Pointing records for text and on-screen items:
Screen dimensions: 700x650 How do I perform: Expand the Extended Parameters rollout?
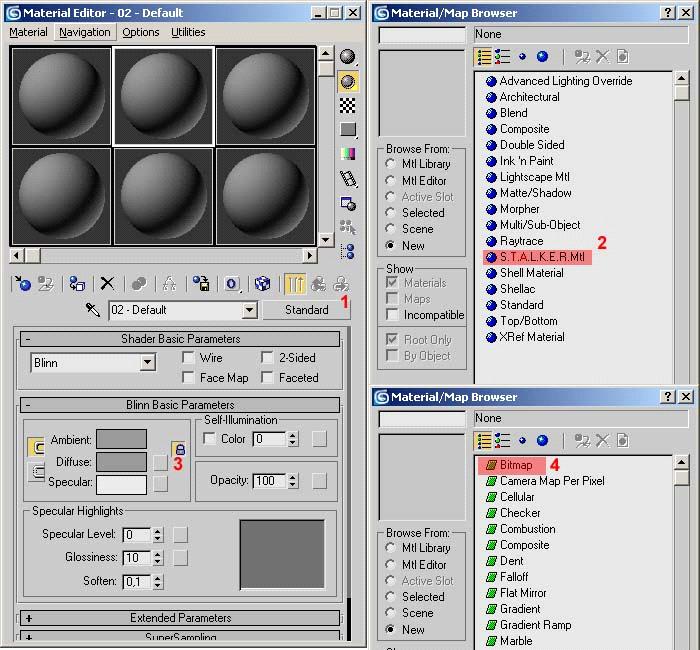[x=180, y=618]
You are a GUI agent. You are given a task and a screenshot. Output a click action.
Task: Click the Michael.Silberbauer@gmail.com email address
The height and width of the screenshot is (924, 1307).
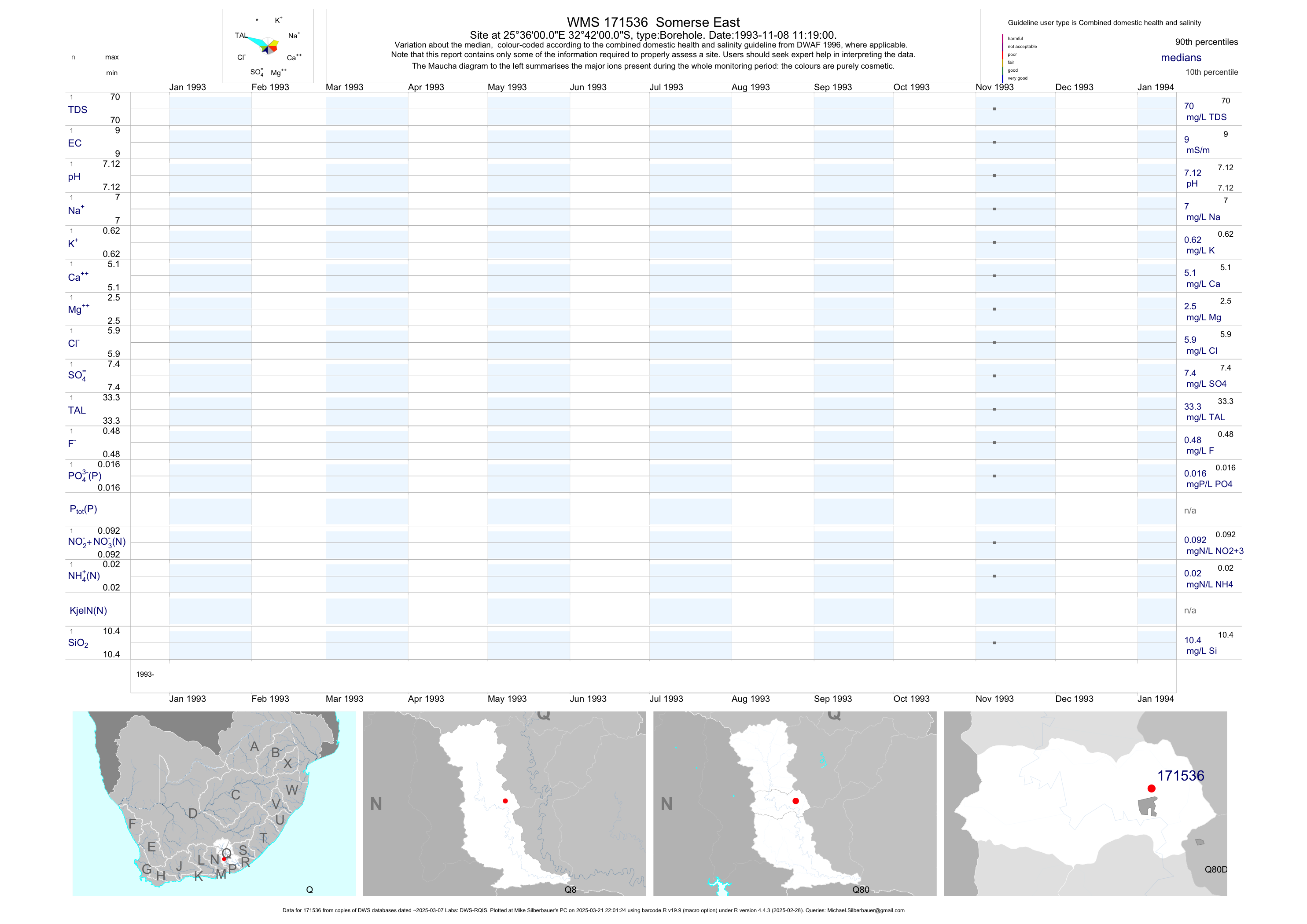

AIM OF THE EXERCISE — Put each line of the listing above into a Markdown table with the columns "Number" and "Listing line," numbering the rows and skipping blank lines. Leave the pictures out.

RESPONSE —
| Number | Listing line |
|---|---|
| 1 | Screen dimensions: 700x650 How do I perform: Expand the Extended Parameters rollout? |
| 2 | [x=180, y=618] |
| 3 | You are a GUI agent. You are given a task and a screenshot. Output a click action. |
| 4 | Task: Click the Michael.Silberbauer@gmail.com email address |
| 5 | The height and width of the screenshot is (924, 1307). |